The Beman Triangle Today
Today, a coalition of historians, historic preservationists, and other community members is working to honor and preserve the Beman Triangle. This group includes the Middlesex County Historical Society, the Cross Street A.M.E. Zion Church, the City of Middletown, Wesleyan University, the Connecticut Freedom Trail, and the Connecticut State Historic Preservation Office (SHPO).
The Beman Triangle is remarkably intact, adding greatly to the neighborhood’s historical value and significance. Eight houses owned by African Americans in the 1800s and very early 1900s remain—more than half of the 15 houses that have stood on the Beman Triangle. The surviving historic Black houses are numbers 5, 7, 9, 11, and 19 Vine Street, numbers 8 and 118 Knowles Avenue, and 170 Cross Street. Wesleyan University owns all but one house on the Beman Triangle, having bought most of them in the 1980s and 1990s as the campus expanded to the west.
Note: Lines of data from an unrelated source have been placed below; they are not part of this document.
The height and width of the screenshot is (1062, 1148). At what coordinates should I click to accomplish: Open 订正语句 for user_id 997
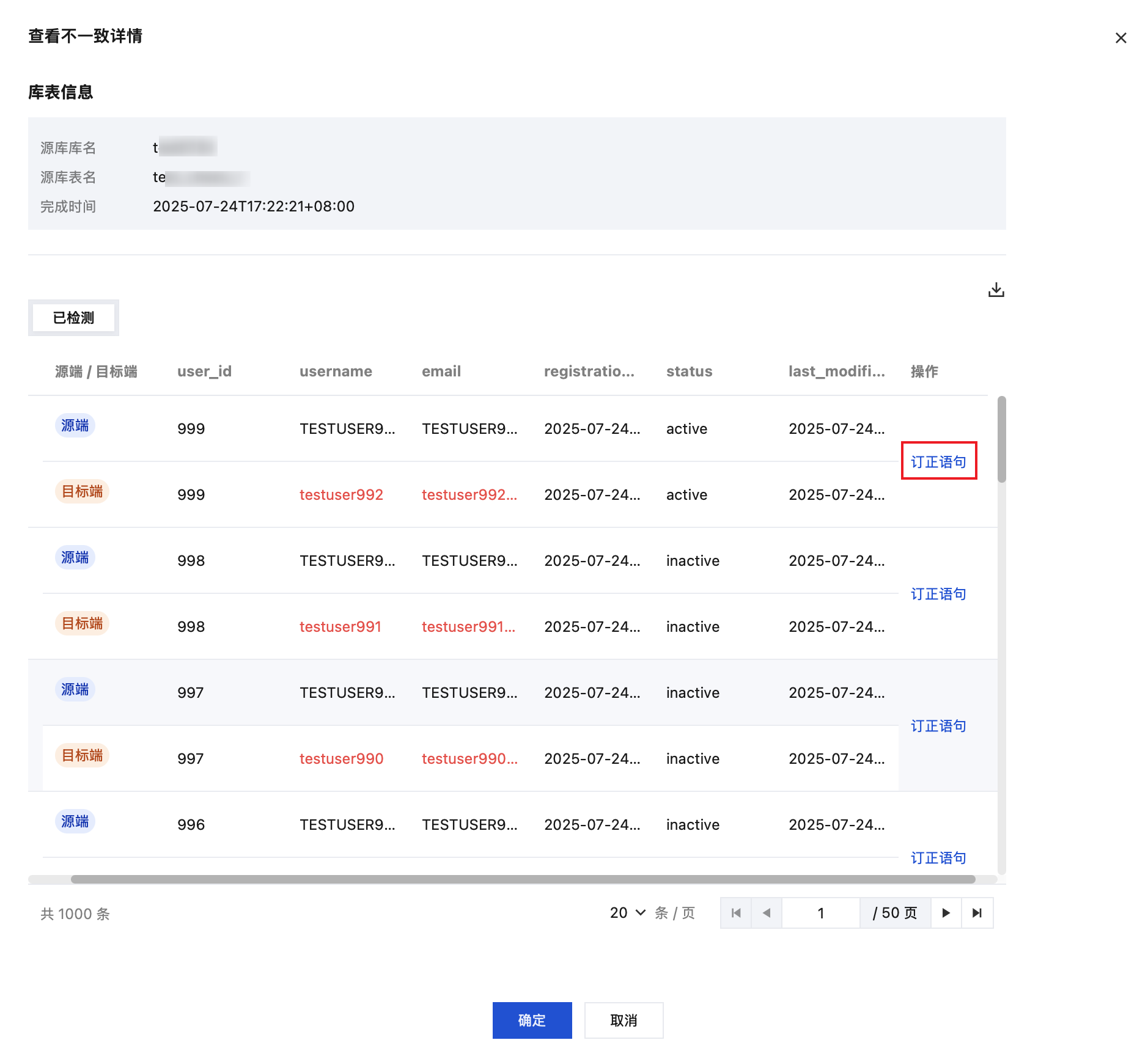(x=938, y=726)
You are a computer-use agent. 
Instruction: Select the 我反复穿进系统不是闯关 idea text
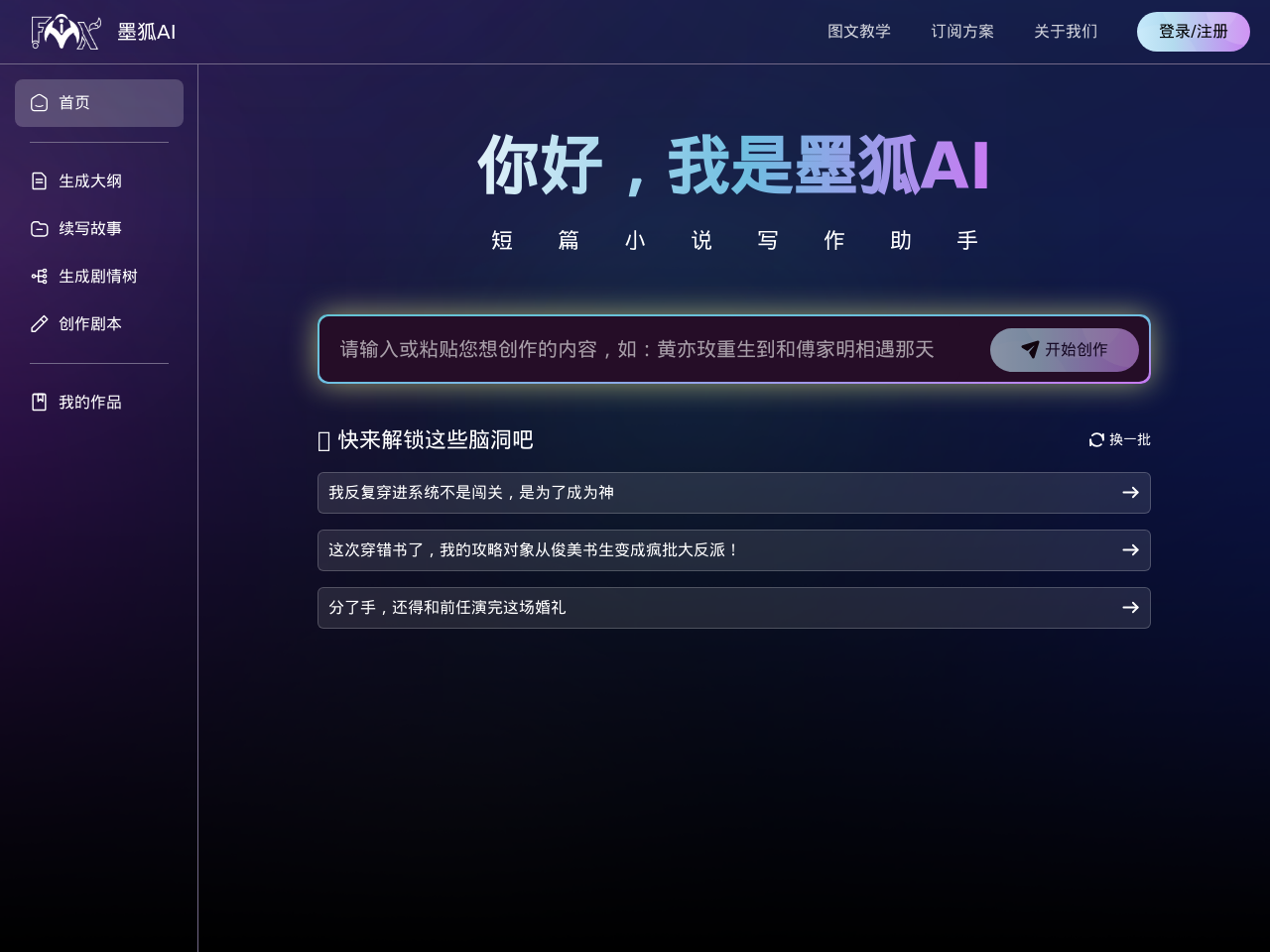click(x=471, y=493)
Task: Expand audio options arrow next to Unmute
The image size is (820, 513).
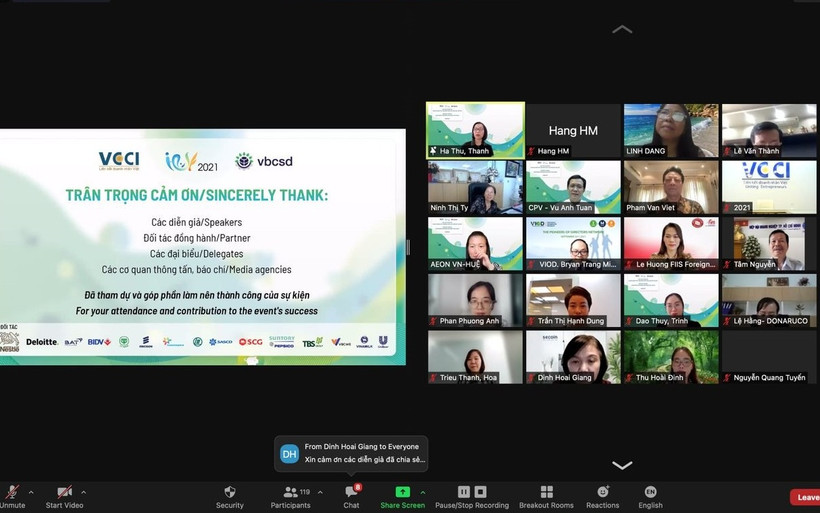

Although the Beman Triangle (officially the Leverett Beman Historic District) has been on the Connecticut Freedom Trail and the Connecticut State Register of Historic Places since the 1990s, the neighborhood has not yet been placed on the National Register of Historic Places. With support from the City of Middletown and cooperation from Wesleyan University, the Middlesex County Historical Society is working to further commemorate the Beman Triangle.
Jesse Nasta, PhD, is a professor in Wesleyan University’s Department of African American Studies and Executive Director of the Middlesex County Historical Society. He began researching the Beman Triangle as a Wesleyan University student in 2006 and is writing a book about this remarkable neighborhood and its regional, national, and global connections to 19th-century Black community and antislavery networks.